Improving FLAIR SAR efficiency at 7T by adaptive tailoring of adiabatic pulse power through deep learning B 1 + estimation.

PURPOSE The purpose of this study is to demonstrate a method for specific absorption rate (SAR) reduction for 2D T2 -FLAIR MRI sequences at 7 T by predicting the required adiabatic radiofrequency (RF) pulse power and scaling the RF amplitude in a slice-wise fashion. METHODS We used a time-resampled frequency-offset corrected inversion (TR-FOCI) adiabatic pulse for spin inversion in a T2 -FLAIR sequence to improve B 1 + homogeneity and calculated the pulse power required for adiabaticity slice-by-slice to minimize the SAR. Drawing on the implicit B 1 + inhomogeneity in a standard localizer scan, we acquired 3D AutoAlign localizers and SA2RAGE B 1 + maps in 28 volunteers. Then, we trained a convolutional neural network (CNN) to estimate the B 1 + profile from the localizers and calculated pulse scale factors for each slice.

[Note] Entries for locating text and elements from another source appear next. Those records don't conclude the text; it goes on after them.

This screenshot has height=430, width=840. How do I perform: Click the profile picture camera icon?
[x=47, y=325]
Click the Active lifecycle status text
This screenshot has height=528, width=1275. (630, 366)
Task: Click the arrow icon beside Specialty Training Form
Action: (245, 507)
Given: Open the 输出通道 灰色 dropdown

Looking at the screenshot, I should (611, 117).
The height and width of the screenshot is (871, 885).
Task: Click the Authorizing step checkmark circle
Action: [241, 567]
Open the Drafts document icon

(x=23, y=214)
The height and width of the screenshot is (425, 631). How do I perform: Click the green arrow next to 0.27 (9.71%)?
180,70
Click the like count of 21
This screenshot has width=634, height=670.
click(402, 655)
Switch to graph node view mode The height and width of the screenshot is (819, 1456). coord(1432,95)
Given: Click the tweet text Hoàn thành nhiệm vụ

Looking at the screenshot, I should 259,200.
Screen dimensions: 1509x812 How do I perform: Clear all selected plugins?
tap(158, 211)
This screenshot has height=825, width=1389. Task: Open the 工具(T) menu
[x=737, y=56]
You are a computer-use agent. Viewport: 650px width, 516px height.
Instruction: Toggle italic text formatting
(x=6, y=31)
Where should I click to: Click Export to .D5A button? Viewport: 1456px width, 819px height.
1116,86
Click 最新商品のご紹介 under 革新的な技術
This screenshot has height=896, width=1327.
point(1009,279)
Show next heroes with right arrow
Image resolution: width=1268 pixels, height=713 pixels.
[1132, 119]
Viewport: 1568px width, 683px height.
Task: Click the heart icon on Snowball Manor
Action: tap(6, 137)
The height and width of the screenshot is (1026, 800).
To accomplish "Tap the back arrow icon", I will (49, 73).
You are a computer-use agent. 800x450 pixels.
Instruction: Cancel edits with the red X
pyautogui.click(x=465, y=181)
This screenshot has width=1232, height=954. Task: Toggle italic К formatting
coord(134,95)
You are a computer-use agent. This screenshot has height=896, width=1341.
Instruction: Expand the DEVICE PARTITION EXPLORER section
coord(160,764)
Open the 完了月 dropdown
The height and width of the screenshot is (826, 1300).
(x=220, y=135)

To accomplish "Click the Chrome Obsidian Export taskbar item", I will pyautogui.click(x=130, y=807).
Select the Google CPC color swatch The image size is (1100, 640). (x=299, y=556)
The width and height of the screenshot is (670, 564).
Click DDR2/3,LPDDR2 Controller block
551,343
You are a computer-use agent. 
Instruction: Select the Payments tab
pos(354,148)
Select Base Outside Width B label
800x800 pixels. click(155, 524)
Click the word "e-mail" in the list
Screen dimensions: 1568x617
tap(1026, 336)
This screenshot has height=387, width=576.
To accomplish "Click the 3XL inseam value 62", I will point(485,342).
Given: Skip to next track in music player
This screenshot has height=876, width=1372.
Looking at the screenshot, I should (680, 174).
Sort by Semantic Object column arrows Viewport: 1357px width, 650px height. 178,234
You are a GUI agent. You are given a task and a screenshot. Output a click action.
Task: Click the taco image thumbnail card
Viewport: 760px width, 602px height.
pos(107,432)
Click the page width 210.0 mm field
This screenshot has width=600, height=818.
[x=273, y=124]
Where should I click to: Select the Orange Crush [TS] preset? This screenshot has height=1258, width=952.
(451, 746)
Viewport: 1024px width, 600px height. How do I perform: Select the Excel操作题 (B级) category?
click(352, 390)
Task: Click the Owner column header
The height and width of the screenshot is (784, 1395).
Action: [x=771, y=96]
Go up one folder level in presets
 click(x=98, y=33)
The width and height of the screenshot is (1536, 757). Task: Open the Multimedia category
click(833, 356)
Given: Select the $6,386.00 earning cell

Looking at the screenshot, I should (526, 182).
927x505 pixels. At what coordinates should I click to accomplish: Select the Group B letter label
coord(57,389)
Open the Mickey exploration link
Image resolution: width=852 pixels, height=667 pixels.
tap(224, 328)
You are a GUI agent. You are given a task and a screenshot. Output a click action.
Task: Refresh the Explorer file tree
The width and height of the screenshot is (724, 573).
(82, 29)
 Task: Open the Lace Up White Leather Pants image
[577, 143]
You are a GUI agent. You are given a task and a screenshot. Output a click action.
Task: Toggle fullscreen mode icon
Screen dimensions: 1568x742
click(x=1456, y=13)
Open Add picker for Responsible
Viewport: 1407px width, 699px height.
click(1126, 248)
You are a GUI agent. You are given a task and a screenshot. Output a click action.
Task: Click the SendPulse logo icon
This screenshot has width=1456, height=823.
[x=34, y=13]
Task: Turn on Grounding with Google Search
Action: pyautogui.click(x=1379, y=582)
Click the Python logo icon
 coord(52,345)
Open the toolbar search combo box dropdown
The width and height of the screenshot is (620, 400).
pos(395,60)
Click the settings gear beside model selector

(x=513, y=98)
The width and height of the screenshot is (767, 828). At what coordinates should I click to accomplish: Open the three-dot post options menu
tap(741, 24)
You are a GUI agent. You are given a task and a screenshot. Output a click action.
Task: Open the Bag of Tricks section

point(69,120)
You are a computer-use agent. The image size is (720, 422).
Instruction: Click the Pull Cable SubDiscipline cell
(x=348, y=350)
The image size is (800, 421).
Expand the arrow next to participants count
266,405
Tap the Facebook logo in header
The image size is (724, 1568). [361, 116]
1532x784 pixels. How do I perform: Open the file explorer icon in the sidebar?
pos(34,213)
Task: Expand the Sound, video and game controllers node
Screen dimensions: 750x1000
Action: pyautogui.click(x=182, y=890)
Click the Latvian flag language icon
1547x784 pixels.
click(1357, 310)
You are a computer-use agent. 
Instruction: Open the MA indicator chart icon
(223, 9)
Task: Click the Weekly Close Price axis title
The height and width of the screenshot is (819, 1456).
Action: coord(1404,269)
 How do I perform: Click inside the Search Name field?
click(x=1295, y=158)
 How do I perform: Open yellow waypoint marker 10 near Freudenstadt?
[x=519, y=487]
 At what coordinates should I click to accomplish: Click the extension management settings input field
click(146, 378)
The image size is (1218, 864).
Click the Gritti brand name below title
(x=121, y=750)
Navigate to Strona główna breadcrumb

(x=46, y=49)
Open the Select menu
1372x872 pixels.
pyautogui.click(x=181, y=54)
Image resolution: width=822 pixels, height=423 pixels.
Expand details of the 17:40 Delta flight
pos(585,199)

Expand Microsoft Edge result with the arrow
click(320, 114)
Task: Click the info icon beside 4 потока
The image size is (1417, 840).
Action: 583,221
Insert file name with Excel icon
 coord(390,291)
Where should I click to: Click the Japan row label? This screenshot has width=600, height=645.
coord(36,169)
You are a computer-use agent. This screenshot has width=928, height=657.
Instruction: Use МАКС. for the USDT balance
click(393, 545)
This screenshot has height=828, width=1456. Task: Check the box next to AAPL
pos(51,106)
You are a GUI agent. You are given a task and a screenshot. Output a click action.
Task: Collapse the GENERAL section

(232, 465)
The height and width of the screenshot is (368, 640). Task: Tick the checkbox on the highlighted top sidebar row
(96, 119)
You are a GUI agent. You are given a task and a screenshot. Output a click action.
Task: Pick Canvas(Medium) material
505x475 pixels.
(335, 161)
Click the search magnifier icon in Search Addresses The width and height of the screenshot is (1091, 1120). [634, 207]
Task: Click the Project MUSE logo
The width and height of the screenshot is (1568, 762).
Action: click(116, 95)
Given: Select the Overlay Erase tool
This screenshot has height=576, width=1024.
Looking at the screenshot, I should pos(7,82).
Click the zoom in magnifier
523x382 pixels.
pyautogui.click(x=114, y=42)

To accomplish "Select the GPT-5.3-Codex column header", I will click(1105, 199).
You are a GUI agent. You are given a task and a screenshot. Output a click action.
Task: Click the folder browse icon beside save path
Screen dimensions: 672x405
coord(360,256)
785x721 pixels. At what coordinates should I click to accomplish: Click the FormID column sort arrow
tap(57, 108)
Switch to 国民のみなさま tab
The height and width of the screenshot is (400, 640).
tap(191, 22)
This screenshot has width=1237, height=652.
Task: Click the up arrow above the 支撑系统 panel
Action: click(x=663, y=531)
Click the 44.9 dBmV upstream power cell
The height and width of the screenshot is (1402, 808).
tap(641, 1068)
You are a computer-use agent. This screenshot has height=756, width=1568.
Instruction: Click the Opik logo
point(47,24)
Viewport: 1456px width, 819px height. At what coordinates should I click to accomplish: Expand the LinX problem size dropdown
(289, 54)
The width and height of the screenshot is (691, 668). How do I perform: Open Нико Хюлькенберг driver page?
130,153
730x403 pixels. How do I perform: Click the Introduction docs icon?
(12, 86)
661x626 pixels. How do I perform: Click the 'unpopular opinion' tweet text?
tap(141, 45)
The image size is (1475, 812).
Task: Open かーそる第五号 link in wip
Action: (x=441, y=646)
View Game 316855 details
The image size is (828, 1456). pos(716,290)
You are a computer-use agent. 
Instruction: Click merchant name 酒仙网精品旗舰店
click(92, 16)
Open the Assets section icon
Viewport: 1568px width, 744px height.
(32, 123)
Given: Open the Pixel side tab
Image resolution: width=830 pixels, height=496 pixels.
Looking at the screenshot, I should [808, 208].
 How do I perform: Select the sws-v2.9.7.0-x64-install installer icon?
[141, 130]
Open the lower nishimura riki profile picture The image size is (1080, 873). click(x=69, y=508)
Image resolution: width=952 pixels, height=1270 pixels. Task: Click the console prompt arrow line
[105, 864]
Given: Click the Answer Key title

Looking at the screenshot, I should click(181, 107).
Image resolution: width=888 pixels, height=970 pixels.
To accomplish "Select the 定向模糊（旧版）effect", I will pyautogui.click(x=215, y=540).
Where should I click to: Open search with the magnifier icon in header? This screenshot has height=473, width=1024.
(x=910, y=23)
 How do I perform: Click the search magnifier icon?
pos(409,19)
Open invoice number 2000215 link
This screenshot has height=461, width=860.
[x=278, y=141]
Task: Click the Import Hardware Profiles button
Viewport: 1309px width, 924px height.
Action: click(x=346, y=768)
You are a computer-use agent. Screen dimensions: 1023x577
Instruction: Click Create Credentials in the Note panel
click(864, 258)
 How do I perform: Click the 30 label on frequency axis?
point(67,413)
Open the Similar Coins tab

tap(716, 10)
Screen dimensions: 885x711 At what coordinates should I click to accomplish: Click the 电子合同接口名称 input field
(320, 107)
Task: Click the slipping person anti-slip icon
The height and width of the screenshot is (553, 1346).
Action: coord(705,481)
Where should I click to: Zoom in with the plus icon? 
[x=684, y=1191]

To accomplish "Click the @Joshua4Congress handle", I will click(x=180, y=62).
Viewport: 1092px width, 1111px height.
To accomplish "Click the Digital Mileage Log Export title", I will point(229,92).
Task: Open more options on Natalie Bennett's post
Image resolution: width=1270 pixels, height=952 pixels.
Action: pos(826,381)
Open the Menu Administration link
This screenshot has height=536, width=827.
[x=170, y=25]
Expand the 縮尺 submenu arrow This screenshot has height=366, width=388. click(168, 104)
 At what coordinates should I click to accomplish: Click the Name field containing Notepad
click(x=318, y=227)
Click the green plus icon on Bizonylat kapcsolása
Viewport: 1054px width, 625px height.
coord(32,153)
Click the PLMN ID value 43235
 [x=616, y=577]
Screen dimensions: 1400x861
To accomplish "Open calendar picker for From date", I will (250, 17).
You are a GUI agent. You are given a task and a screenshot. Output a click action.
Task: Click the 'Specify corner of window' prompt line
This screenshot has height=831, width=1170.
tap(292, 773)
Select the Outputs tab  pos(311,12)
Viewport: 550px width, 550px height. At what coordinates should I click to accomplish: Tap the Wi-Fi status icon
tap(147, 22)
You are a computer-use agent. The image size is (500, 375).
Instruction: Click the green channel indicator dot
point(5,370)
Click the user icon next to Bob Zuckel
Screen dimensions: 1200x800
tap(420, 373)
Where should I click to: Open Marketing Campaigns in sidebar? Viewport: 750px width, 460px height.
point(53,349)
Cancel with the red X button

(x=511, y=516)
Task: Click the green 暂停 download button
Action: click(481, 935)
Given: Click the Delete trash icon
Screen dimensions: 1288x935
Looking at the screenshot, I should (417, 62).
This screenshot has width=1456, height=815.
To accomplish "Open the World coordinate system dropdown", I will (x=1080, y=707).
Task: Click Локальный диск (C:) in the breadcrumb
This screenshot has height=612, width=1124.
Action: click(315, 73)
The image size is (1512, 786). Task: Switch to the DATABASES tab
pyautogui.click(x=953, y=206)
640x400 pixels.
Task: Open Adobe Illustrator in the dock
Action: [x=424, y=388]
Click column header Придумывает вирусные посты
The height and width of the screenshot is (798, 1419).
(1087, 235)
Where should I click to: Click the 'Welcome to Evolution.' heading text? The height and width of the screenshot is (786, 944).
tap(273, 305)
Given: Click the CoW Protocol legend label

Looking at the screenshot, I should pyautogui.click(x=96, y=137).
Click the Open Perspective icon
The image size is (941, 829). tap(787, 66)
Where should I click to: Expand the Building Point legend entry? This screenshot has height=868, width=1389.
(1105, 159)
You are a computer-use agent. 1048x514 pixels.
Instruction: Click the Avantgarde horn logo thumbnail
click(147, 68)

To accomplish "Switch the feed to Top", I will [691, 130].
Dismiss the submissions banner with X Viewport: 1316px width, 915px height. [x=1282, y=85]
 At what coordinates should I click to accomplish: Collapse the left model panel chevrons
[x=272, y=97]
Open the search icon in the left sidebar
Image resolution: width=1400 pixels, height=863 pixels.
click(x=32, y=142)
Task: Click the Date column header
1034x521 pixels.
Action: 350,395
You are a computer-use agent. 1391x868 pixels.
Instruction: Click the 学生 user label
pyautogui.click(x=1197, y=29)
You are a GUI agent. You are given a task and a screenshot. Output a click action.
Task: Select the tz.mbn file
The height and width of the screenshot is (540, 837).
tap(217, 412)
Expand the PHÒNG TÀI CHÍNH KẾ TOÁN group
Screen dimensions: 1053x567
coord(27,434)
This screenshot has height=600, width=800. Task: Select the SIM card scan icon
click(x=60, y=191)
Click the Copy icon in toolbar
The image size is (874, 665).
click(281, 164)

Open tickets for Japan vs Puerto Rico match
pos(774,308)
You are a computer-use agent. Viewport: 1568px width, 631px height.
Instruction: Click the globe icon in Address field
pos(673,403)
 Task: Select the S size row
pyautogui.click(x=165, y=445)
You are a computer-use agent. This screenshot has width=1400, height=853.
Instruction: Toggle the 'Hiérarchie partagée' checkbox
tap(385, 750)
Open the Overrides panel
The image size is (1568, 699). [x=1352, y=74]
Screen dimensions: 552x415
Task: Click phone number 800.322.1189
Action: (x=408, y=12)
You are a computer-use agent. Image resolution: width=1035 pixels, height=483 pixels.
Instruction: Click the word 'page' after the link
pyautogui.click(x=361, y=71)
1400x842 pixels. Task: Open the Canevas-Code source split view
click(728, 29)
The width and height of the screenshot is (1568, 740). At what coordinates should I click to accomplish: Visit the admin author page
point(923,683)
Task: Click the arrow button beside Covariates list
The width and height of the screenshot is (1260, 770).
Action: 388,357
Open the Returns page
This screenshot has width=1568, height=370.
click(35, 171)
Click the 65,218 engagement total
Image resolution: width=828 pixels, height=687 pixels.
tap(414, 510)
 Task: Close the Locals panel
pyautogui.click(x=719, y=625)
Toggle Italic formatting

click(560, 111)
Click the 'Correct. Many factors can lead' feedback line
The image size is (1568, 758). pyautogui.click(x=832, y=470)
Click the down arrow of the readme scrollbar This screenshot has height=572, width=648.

We assessed the predicted B 1 + profiles and the effect of scaled pulse amplitudes on the FLAIR inversion efficiency in oblique transverse, sagittal, and coronal orientations. RESULTS The predicted B 1 + amplitude maps matched the measured ones with a mean difference of 9.5% across all slices and participants. The slice-by-slice scaling of the TR-FOCI inversion pulse was most effective in oblique transverse orientation and resulted in a 1 min and 30 s reduction in SAR induced delay time while delivering identical image quality. CONCLUSION We propose a SAR reduction technique based on the estimation of B 1 + profiles from standard localizer scans using a CNN and show that scaling the inversion pulse power slice-by-slice for FLAIR sequences at 7T reduces SAR and scan time without compromising image quality.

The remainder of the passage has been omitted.